» YOUR OBJECTIVE: Report back every line of the entries that contains "Volume", exactly as written.

** GIVEN INFORMATION follows **

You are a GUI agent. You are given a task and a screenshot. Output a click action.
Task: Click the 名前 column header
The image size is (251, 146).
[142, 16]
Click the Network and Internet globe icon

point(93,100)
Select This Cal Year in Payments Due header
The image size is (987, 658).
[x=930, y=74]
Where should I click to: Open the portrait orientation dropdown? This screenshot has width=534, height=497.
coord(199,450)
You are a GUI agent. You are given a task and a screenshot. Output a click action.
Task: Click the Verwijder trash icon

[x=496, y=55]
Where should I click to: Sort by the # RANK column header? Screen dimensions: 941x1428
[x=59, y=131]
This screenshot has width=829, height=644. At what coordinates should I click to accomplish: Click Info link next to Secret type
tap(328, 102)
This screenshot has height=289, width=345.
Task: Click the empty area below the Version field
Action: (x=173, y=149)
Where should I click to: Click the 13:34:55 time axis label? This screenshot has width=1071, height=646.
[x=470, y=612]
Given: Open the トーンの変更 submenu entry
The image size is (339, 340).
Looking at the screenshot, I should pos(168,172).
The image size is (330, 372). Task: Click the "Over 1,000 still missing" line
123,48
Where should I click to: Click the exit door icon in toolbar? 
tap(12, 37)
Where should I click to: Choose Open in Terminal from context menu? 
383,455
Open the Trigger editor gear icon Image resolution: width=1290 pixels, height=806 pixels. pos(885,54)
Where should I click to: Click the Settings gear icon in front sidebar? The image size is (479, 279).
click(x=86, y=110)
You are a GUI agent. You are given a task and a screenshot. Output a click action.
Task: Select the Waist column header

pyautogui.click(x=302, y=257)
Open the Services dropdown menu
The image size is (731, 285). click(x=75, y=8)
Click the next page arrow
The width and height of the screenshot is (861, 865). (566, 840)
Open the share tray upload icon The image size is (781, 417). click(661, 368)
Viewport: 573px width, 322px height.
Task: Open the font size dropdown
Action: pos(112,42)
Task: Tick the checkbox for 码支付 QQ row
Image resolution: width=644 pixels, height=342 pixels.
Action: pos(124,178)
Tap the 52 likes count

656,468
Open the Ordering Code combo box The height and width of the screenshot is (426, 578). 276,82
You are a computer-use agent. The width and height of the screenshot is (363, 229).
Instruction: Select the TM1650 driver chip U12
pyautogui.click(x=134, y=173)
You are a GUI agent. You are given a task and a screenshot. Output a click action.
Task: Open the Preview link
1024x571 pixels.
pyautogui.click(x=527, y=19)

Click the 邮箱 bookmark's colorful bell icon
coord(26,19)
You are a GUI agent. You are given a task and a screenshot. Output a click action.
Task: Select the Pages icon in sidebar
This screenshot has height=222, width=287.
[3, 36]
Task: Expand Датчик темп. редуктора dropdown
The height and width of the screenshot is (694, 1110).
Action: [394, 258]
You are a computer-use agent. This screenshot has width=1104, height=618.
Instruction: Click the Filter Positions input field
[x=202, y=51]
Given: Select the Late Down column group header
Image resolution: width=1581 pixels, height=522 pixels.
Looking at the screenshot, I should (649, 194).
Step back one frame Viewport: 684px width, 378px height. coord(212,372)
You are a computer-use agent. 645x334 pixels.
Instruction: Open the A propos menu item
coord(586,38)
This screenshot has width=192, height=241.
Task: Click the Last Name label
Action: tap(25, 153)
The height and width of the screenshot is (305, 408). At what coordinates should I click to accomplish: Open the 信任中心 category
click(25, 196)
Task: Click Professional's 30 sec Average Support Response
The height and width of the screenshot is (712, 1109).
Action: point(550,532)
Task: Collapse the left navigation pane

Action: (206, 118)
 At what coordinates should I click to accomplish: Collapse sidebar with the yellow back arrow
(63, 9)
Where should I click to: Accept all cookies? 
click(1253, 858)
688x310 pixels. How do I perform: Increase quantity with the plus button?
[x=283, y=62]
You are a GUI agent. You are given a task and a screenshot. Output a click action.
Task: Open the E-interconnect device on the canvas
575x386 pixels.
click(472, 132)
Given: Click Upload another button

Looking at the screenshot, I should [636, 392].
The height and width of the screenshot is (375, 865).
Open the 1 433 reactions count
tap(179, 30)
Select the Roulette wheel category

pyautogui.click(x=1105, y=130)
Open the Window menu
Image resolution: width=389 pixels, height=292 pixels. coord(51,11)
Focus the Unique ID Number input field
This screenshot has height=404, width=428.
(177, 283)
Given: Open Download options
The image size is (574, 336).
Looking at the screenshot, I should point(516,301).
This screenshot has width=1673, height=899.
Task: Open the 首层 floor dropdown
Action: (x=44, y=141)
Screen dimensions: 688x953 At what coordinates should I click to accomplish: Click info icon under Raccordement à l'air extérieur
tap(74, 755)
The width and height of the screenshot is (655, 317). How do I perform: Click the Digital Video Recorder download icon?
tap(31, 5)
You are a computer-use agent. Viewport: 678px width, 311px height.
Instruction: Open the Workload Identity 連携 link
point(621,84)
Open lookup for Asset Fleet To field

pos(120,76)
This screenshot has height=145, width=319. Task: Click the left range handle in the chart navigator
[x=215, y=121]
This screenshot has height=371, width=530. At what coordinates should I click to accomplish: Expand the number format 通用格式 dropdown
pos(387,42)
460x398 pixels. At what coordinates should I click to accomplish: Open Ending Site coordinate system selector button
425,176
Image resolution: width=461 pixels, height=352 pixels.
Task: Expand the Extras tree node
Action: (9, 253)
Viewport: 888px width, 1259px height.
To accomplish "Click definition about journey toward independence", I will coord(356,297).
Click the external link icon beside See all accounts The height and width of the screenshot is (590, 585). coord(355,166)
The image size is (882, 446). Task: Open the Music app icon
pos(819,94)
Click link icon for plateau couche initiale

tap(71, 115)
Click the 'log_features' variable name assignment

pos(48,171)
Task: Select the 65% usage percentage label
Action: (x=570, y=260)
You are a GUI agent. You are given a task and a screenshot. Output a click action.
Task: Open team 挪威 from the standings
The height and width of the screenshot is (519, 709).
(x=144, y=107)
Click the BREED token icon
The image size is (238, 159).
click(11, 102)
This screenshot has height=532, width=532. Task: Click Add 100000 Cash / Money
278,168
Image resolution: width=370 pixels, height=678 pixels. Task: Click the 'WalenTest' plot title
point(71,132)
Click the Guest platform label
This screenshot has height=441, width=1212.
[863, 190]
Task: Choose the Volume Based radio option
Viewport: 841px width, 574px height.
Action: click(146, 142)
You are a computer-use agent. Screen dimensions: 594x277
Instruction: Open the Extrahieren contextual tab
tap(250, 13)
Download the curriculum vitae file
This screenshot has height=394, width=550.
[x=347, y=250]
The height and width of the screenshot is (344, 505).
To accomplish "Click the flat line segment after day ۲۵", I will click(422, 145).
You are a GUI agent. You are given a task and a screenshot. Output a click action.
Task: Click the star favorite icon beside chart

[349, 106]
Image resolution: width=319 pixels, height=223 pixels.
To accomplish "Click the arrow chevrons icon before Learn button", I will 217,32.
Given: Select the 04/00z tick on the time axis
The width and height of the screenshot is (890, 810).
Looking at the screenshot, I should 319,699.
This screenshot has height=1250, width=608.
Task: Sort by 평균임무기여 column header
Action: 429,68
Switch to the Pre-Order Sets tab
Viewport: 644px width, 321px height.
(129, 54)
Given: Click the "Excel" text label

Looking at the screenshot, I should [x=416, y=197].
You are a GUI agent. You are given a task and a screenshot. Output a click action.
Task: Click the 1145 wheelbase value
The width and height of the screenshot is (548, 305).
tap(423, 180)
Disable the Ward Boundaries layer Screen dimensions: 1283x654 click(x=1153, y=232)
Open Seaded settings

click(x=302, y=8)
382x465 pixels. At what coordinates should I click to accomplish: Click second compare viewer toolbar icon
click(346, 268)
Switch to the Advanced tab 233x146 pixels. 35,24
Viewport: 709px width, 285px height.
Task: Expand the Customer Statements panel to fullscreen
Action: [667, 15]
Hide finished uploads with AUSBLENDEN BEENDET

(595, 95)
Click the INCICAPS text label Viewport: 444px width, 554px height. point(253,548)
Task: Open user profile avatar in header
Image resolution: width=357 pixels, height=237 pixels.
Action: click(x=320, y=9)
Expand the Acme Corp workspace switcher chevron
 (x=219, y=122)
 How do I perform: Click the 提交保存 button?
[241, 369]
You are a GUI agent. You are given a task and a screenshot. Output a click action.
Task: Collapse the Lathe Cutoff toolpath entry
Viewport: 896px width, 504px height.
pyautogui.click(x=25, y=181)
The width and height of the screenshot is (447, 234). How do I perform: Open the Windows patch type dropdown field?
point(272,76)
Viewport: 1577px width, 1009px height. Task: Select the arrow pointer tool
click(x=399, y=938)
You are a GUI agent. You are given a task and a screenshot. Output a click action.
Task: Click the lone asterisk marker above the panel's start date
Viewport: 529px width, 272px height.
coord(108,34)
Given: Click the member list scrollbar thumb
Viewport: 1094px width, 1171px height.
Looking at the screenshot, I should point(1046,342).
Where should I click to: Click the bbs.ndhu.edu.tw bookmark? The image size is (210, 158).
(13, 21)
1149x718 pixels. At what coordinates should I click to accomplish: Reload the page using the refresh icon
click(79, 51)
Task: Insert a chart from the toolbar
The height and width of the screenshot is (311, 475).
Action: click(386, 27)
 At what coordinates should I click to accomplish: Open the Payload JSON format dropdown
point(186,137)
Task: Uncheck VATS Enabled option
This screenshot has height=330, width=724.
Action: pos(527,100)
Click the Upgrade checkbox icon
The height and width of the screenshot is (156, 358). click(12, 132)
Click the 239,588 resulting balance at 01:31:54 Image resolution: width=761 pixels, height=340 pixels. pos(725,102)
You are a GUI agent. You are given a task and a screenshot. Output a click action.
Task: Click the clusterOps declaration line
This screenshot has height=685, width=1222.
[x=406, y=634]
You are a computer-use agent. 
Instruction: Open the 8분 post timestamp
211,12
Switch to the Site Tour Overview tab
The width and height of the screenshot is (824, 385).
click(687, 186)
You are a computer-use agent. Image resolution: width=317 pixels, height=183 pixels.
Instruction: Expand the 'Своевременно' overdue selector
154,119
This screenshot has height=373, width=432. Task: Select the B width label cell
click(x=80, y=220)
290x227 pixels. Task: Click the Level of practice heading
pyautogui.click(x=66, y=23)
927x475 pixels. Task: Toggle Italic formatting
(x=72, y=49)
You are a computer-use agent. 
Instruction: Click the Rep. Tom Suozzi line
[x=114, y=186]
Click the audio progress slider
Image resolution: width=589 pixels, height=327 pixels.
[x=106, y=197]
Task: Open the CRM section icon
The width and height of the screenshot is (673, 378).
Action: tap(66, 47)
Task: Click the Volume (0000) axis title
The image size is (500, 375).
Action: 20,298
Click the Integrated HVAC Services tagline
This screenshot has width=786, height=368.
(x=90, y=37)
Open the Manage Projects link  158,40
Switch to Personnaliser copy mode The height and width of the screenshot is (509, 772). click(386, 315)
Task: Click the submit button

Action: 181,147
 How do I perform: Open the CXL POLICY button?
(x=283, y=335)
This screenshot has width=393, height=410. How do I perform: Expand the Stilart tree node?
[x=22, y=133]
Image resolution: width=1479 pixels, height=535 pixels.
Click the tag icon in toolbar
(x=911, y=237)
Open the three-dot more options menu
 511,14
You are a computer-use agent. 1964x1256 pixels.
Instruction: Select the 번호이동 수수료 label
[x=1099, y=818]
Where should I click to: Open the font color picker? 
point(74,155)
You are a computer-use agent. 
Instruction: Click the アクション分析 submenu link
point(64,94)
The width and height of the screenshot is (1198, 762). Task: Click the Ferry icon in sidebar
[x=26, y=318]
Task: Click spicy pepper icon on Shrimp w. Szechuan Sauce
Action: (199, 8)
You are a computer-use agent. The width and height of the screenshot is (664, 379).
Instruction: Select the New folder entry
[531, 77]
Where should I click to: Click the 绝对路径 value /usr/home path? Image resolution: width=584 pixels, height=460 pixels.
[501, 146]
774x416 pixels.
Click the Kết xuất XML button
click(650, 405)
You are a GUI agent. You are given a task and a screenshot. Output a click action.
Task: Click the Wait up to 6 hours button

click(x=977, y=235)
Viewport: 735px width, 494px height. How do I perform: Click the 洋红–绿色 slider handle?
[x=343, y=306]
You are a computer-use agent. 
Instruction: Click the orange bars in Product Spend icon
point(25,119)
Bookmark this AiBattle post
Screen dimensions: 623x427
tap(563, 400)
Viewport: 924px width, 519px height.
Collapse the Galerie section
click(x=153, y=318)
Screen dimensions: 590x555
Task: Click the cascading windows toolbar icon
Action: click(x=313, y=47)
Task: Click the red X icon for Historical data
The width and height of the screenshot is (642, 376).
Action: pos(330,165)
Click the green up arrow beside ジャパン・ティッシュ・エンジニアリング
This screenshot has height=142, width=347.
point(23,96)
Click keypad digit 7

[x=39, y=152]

** End of GIVEN INFORMATION **

» TASK OUTPUT:
Task: Choose the Volume Based radio option
Task: Click the Volume (0000) axis title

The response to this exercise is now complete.